**DESCRIPTION OF THE TASK**
Working from the records below, repeat exactly the lines starting at the line that contains "Click the 17812.55 price axis label" and ending at the line that contains "The image size is (1568, 643).", inclusive.

**THE RECORDS**
+-------+

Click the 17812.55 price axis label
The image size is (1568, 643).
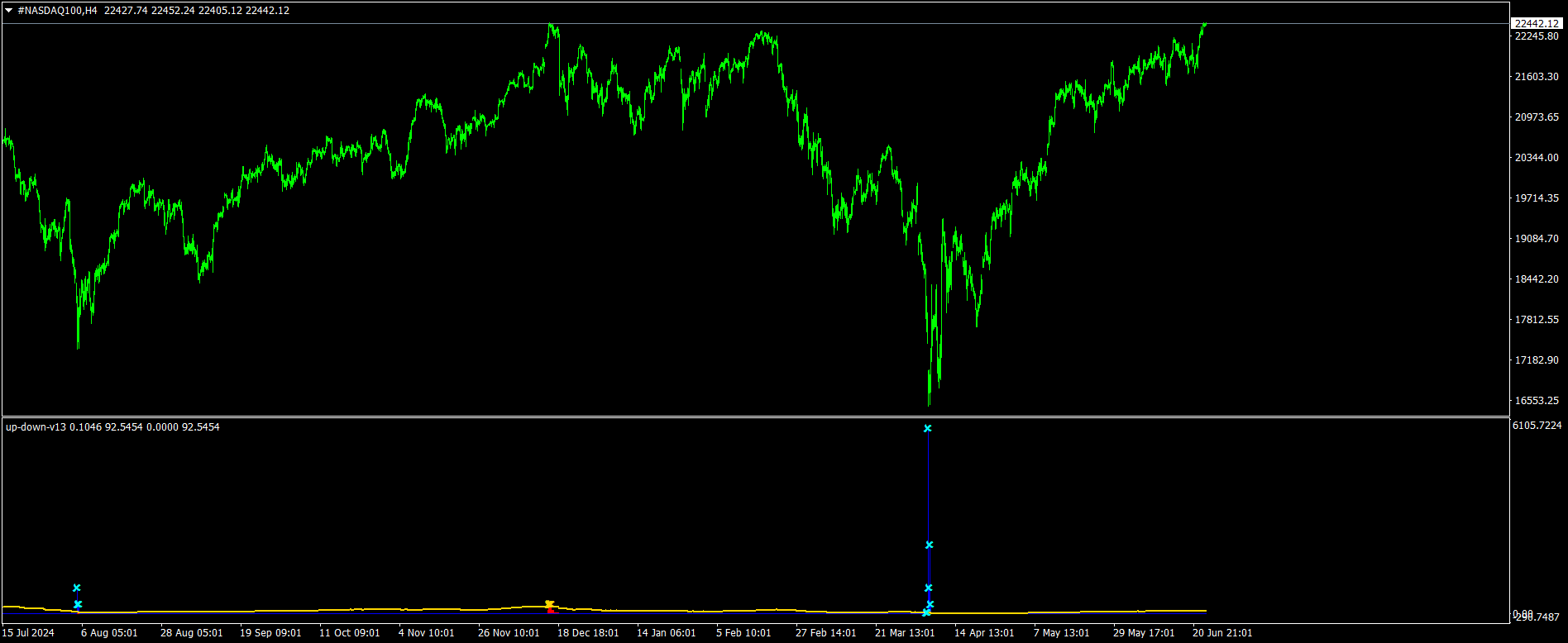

+-------+

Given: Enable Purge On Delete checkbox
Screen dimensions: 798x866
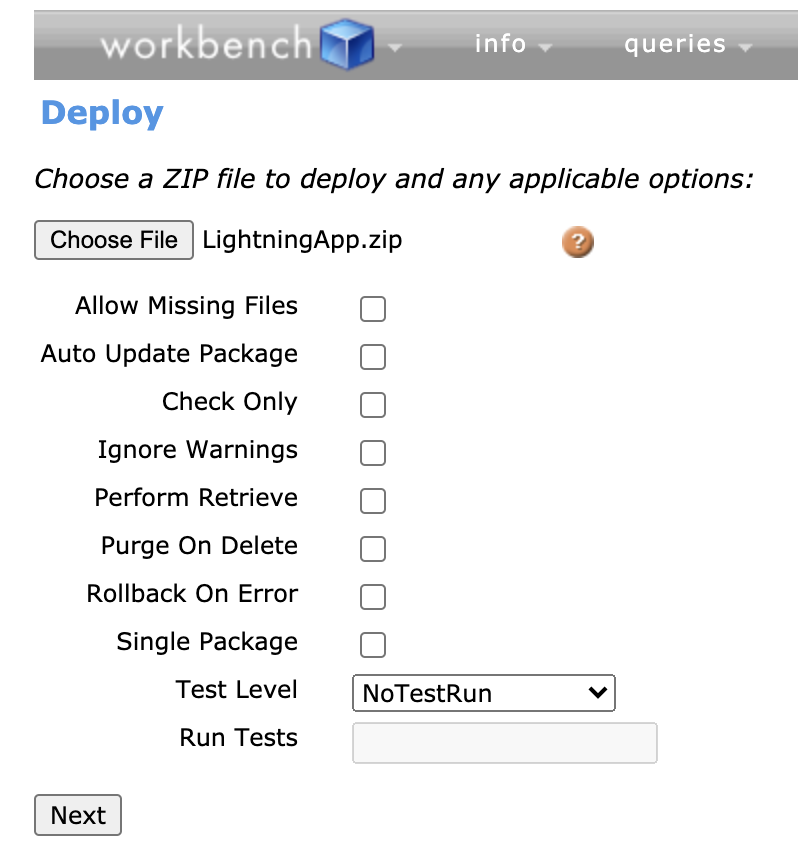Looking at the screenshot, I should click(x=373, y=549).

+-------+

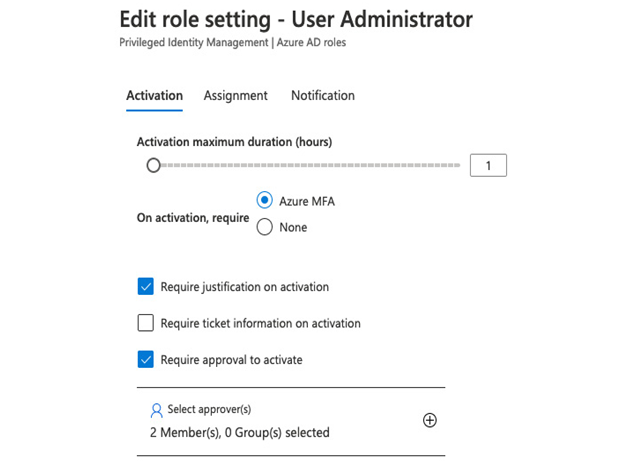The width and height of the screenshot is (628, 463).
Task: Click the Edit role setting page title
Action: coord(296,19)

+-------+

**PROBLEM SOLUTION**
Click the 17812.55 price axis label
The image size is (1568, 643).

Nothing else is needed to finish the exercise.